Le général Sharon, aujourd'hui chef de l'opposition de droite,
qui en 1982 avait déclenché l'offensive sur Beyrouth pour éradiquer
l'OLP et assassiner ses dirigeants, a appelé mardi ouvertement à
la « liquidation » physique de Mohammed Dahlan, le chef de la sécurité
préventive de Gaza. Lequel Dahlan, qui sait que ces menaces ne sont pas
à prendre à la légère, a pris ses précautions
en modifiant ses déplacements et son emploi du temps. Ce proche d'Arafat
a aussi indiqué que la mort de quatre Palestiniens tués mercredi
dans une embuscade de l'armée israélienne provoquerait «
une réplique du peuple » et « un nouveau cycle de violence
». Déjà, l'on peut voir des jeunes du Hamas et du Fatah
défiler masqués, candidats déclarés à l'attentat-suicide.
Conscients de l'engrenage
Mais l'analogie avec la guerre israélo-libanaise ne se limite pas aux
apparences. De fait, le retrait israélien du Liban en mai dernier, en
avance sur le calendrier prévu, a immédiatement provoqué
des résonances au sein de la jeunesse palestinienne. Le Hezbollah apparaissait
le grand vainqueur de la «retraite» de Tsahal. L'échec des
négociations de Camp David en juillet n'a fait que confirmer une opinion
déjà bien ancrée chez les jeunes Palestiniens : Israël
ne comprend que le langage de la force. Ce qu'Arafat n'a pas réussi à
obtenir en sept ans de processus de paix, à savoir le retrait intégral
de l'armée occupante, les combattants du Hezbollah l'ont obtenu par le
harcèlement sans relâche des soldats israéliens.
Les dirigeants israéliens, à commencer par le premier d'entre
eux, Ehoud Barak ancien chef d'état-major et soldat le plus décoré
d'Israël, sont parfaitement conscients de l'engrenage dans lequel ils sont
en train de s'engager.

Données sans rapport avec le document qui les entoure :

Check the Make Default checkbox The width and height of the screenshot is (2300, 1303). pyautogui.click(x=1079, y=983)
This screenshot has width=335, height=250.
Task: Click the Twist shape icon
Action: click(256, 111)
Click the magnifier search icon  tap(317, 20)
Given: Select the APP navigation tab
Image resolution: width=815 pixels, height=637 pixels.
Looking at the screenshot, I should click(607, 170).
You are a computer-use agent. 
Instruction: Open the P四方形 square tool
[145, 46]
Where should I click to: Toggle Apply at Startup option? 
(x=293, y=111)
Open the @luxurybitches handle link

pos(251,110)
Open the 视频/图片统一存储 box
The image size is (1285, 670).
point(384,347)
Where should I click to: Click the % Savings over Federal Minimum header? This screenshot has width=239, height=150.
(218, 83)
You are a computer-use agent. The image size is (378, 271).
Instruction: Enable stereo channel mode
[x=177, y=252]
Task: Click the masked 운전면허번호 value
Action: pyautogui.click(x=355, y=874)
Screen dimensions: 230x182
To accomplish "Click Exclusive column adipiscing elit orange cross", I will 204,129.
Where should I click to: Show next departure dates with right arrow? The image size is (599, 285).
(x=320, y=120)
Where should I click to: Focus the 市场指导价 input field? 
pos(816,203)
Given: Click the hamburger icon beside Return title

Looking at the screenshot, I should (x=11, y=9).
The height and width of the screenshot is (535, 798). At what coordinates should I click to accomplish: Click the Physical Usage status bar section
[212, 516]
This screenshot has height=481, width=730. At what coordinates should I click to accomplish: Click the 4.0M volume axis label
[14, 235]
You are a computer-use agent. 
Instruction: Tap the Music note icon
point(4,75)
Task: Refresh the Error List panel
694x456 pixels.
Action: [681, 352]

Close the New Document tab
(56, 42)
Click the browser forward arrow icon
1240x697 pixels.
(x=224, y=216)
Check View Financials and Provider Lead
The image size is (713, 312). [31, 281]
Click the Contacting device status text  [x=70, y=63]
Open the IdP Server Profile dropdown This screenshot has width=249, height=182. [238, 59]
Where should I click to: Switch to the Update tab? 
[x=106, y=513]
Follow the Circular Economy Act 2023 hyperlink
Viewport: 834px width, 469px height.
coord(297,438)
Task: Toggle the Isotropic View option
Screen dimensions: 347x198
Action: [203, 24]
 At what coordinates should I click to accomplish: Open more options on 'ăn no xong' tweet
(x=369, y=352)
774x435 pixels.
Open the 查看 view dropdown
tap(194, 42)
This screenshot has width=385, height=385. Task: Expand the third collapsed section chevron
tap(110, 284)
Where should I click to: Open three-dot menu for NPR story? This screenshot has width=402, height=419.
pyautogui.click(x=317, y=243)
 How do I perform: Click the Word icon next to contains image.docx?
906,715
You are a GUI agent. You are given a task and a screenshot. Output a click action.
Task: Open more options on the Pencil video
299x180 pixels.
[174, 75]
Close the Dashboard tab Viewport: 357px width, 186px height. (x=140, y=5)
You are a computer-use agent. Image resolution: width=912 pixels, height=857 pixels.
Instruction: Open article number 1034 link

Ils ont, des années durant, subi des pertes et
des humiliations au Liban avant de s'en retirer une première fois en
1984 et définitivement en juin dernier. Les bombardements punitifs (les
derniers remontant au début de cette année 2000 !) n'ont en rien
diminué l'hostilité des Libanais, bien au contraire. Ils savent
que pour l'essentiel, Israël devra aussi évacuer les colonies de
Gaza et de Cisjordanie dont la défense coûte actuellement si cher
en vies, principalement palestiniennes, mais aussi israéliennes. Ils
savent enfin et surtout qu'un jour, Israéliens et Palestiniens devront
reprendre ce qui a été laissé inachevé en juillet
dernier à Camp David.
Mais d'ici là, l'avenir proche pourrait bien ressembler beaucoup à
un passé encore récent : celui du bourbier libanais.